Continuing to advocate for cleaner and safer alternatives
Back in 2007, David Nussbaum, Chief Executive of WWF-UK, said at the CHEM Trust launch:
“We are here today because man-made chemicals have contaminated every part of our planet; from polar bears in the Arctic to unborn children in the UK.
The very chemicals designed to improve our quality of life have become a growing, uncontrolled hazard.”

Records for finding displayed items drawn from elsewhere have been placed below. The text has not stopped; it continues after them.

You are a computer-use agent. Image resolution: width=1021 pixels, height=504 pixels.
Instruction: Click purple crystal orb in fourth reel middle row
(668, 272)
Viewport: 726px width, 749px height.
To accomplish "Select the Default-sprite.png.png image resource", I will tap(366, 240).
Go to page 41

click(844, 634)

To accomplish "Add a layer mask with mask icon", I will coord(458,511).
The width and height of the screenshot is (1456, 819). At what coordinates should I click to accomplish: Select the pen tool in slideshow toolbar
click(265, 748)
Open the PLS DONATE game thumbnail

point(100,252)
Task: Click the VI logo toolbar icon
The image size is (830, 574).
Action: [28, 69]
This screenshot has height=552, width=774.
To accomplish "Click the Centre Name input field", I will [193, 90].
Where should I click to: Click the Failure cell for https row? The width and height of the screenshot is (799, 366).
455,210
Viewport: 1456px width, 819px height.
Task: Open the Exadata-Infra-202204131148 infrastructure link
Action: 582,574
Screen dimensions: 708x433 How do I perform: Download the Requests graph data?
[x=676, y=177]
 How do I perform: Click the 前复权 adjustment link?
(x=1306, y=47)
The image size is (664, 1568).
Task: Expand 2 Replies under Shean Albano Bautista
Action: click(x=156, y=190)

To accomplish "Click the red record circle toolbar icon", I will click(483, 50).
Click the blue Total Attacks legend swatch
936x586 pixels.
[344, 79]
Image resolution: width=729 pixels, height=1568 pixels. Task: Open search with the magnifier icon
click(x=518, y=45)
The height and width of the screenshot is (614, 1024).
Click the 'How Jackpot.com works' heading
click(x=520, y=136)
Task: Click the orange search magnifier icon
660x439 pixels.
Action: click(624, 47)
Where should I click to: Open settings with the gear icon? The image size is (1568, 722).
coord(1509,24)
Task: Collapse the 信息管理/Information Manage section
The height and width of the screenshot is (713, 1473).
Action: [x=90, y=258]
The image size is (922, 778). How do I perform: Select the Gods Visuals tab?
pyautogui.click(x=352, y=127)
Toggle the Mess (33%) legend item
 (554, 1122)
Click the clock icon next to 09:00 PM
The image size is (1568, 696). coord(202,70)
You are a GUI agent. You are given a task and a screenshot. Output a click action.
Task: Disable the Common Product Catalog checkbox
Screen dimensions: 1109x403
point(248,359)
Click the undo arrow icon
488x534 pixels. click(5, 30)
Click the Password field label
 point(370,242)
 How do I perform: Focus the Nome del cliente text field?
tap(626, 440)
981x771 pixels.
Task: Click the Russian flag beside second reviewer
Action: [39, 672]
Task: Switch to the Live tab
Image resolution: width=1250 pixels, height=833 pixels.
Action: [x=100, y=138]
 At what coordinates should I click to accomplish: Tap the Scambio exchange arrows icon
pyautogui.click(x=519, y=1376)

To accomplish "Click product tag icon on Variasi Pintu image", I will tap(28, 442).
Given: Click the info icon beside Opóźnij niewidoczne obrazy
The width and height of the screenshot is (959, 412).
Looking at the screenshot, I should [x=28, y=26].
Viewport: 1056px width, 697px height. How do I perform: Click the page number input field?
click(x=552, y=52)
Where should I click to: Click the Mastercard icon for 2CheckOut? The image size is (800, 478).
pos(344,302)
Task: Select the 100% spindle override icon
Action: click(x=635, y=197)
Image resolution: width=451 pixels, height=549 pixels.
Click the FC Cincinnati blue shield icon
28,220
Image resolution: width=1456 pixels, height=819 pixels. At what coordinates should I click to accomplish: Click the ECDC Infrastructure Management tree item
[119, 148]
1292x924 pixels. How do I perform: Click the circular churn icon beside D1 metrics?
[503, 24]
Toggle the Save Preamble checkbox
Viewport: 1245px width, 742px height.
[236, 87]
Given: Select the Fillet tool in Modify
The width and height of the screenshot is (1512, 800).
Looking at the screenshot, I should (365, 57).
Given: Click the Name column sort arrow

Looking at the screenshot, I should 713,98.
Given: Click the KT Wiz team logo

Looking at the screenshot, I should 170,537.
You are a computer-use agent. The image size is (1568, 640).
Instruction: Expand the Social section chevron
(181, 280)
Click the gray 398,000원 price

As early as the 1990s, scientists gathered and published the famous Wingspread Consensus Statement on hormone disruptors. This alerted the world with its prediction that:
“Unless the environmental load of synthetic hormone disruptors is abated and controlled, large scale dysfunction at the population level is possible”.
There is little doubt, in order to try and address these concerns, the EU has drafted probably the best chemicals legislation in the world. However, implementation is proving tediously slow and tricky. Some of the challenges are that the chemical industry wants ‘business as usual’ and some Member States with large chemical manufacturing interests want to water down the protective measures. However, we are not disheartened. That just makes us look forward to the next 10 years even more….
CHEM Trust will continue to highlight the threats from harmful chemicals on wildlife and people and advocate for moving towards cleaner and safer alternatives on the path towards a non-toxic environment. We look forward to working with all our allies to make this planet a cleaner and safer place.